From the material beneath, pull every line with the word "marker".

• • • • • • •

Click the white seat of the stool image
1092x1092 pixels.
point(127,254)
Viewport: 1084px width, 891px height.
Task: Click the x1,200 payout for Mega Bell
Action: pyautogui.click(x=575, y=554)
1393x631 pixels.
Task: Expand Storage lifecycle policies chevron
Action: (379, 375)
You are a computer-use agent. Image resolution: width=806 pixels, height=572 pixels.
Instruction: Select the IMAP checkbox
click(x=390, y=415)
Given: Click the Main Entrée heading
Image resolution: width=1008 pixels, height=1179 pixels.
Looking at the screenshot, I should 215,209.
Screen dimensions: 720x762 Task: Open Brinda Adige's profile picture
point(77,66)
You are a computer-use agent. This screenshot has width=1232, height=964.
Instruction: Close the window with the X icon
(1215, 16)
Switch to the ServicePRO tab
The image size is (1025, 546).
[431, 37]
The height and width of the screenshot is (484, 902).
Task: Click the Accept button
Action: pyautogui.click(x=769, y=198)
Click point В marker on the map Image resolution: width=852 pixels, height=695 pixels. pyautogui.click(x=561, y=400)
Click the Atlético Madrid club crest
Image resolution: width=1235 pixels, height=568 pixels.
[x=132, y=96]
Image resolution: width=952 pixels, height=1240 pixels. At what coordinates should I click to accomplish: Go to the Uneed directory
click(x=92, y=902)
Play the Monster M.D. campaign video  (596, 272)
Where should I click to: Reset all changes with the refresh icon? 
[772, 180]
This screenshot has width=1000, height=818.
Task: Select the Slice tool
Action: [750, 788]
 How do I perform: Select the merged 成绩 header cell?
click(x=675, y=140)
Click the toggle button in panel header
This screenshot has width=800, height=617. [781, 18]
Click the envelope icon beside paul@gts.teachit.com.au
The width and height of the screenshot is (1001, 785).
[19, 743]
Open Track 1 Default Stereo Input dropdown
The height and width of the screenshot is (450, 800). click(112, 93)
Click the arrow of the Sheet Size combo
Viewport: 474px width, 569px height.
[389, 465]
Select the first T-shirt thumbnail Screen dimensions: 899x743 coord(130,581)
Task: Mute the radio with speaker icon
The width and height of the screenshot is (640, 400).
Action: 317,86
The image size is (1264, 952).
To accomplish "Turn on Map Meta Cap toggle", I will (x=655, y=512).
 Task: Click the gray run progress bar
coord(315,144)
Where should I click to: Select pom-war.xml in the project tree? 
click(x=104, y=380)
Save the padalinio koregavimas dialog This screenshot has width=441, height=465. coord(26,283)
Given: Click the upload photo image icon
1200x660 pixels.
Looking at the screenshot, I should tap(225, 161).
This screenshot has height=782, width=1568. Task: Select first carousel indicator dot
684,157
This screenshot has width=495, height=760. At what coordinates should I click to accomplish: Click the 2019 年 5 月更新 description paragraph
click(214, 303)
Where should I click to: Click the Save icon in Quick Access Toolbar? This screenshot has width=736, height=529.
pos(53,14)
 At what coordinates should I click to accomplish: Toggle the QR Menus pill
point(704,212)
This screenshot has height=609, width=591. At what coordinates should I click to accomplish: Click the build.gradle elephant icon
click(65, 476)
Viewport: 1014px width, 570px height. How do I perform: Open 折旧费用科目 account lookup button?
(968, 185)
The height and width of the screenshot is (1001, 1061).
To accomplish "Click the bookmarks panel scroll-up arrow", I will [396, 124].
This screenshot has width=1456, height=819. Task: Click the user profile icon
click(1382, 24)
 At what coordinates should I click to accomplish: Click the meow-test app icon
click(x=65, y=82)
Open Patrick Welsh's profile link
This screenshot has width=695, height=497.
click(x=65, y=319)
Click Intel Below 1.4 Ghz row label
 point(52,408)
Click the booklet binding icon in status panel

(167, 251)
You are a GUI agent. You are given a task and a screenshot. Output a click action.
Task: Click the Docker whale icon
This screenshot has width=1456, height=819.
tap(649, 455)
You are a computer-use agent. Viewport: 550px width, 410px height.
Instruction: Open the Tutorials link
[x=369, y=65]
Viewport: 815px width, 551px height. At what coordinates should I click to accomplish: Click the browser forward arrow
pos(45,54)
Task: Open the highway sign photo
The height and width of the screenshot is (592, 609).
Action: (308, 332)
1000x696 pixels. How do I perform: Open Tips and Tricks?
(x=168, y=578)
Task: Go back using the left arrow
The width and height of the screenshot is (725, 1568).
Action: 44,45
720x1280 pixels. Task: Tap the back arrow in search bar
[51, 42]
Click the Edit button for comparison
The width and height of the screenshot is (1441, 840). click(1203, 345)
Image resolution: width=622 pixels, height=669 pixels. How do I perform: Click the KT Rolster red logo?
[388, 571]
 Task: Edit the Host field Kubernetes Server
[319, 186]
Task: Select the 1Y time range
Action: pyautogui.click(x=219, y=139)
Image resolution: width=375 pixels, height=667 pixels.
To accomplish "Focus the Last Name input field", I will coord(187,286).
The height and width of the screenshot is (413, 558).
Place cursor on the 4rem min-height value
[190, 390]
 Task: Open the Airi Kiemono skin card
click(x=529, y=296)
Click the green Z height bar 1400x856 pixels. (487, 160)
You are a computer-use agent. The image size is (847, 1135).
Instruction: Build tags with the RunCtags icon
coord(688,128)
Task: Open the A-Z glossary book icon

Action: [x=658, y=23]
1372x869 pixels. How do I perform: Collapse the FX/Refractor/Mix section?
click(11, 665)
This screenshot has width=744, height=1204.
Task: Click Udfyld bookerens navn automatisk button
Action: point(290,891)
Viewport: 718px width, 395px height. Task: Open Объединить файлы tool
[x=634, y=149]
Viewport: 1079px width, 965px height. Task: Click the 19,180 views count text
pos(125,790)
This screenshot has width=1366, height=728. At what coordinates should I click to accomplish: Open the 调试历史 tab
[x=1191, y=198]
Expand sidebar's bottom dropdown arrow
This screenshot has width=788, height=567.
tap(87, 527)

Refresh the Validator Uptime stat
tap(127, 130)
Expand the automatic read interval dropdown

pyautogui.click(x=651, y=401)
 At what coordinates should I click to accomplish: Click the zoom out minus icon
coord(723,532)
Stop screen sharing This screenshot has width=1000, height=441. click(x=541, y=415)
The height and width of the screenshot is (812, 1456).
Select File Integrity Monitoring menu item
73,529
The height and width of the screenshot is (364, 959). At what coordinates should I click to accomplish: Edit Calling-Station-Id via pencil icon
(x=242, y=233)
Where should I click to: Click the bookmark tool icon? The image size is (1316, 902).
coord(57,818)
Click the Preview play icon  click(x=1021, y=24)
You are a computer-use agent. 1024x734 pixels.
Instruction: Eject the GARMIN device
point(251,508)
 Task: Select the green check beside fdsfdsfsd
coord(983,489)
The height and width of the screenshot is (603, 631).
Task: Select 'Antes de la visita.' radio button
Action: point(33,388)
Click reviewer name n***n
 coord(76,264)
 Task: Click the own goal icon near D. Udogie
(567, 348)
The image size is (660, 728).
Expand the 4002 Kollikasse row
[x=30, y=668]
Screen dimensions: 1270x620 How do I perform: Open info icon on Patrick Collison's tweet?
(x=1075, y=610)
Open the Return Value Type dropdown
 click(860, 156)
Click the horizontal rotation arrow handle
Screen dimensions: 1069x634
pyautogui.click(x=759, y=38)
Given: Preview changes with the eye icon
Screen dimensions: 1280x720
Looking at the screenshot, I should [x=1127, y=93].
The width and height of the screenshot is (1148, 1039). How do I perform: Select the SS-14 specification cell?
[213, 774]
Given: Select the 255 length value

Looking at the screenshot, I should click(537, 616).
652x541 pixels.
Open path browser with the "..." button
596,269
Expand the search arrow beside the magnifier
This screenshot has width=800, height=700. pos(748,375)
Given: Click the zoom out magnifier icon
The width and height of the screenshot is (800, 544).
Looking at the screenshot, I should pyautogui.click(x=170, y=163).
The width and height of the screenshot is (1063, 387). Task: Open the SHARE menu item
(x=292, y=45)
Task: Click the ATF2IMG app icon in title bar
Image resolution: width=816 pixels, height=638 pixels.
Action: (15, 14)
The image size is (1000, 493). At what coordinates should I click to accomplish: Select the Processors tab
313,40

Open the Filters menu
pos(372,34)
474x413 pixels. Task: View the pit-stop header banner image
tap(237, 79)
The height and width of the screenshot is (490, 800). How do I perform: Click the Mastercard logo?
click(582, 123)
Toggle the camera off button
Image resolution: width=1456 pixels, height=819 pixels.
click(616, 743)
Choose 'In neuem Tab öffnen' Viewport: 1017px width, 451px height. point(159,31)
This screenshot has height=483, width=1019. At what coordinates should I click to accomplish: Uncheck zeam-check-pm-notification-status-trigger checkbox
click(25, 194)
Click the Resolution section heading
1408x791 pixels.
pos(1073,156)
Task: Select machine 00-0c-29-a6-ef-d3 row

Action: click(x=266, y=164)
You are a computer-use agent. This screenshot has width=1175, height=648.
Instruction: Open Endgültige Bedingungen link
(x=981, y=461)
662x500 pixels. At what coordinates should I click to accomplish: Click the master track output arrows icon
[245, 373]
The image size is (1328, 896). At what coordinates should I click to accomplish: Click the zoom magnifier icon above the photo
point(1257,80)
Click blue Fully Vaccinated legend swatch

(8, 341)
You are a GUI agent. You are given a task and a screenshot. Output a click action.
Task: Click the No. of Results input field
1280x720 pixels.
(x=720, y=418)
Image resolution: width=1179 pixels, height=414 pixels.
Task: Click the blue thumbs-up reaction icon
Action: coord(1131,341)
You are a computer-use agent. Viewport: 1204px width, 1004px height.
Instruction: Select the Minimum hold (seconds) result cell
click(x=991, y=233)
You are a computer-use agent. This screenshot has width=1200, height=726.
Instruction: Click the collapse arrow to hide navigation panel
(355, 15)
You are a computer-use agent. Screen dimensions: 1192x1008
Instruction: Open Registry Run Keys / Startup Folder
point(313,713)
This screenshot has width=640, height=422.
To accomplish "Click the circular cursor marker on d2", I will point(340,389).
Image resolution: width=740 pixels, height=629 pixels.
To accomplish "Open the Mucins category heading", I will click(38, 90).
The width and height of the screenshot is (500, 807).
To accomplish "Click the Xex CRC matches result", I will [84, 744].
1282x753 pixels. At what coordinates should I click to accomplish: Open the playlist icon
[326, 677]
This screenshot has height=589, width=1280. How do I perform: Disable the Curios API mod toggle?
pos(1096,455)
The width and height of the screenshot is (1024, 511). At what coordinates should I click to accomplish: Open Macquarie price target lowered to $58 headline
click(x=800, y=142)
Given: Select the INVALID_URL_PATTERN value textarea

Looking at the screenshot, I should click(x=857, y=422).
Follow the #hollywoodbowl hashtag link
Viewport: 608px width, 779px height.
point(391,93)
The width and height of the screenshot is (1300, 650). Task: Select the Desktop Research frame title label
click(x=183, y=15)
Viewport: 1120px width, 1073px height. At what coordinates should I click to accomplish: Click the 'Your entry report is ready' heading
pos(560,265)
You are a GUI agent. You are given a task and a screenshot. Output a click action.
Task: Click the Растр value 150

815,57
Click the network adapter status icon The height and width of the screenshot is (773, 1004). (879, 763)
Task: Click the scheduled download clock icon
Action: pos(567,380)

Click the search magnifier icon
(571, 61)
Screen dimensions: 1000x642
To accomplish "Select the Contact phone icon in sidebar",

• • • • • • •

▸ Solved problem
Click point В marker on the map Image resolution: width=852 pixels, height=695 pixels. pyautogui.click(x=561, y=400)
To accomplish "Click the circular cursor marker on d2", I will point(340,389).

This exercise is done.